Peter Tavalin Accompanies Safety Last! Live at Next Stage Arts

PUTNEY, VT — Next Stage Arts presents a special screening of Harold Lloyd’s classic 1923 silent comedy Safety Last! on Friday, July 17 at 7:00 p.m., featuring a live improvised musical score by acclaimed pianist and composer Peter Tavalin. Doors open at 6:15 p.m. at Next Stage Arts, 15 Kimball Hill in Putney. Tickets are $10 and available at nextstagearts.org.

Silent films were never truly silent. During the early days of cinema, live musicians accompanied screenings, enhancing the action, emotion, and humor unfolding on screen. Tavalin continues that tradition with a spontaneous score created in real time, making each performance a unique artistic experience.
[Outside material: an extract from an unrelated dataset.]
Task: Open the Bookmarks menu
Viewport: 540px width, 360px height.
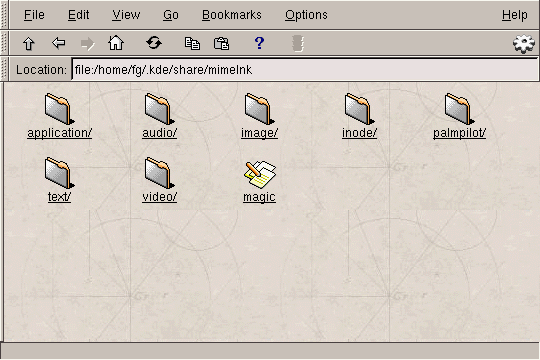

A graduate of Berklee College of Music and a lifelong jazz improviser, Tavalin has been accompanying silent films since 1980. Drawing on decades of experience as both composer and performer, he responds moment by moment to the film, crafting music that deepens the audience’s connection to the story while preserving the excitement of improvisation.

For this event, Tavalin selected Safety Last!, one of the most beloved comedies of the silent era. Released in 1923, the film stars Harold Lloyd as an ambitious young man whose efforts to succeed in the big city lead to a series of increasingly hilarious and precarious situations. The film remains famous for its iconic image of Lloyd dangling from the hands of a clock high above a city street.

“These days we can all use a good laugh,” says Tavalin. “And Harold Lloyd shows us that he definitely rates as one of the great silent film comics in the same class as Charley Chaplin and Buster Keaton.”

Combining physical comedy, inventive storytelling, and one of cinema’s most memorable climactic sequences, Safety Last! remains a landmark of film history more than a century after its release. Tavalin’s live accompaniment brings fresh energy to the experience, allowing contemporary audiences to enjoy the film much as viewers did when it first appeared in theaters.

The evening offers a rare opportunity to experience a silent film as it was intended to be seen: on the big screen with live music performed in the moment. Audiences can expect an engaging blend of cinematic history, virtuosic improvisation, and timeless comedy.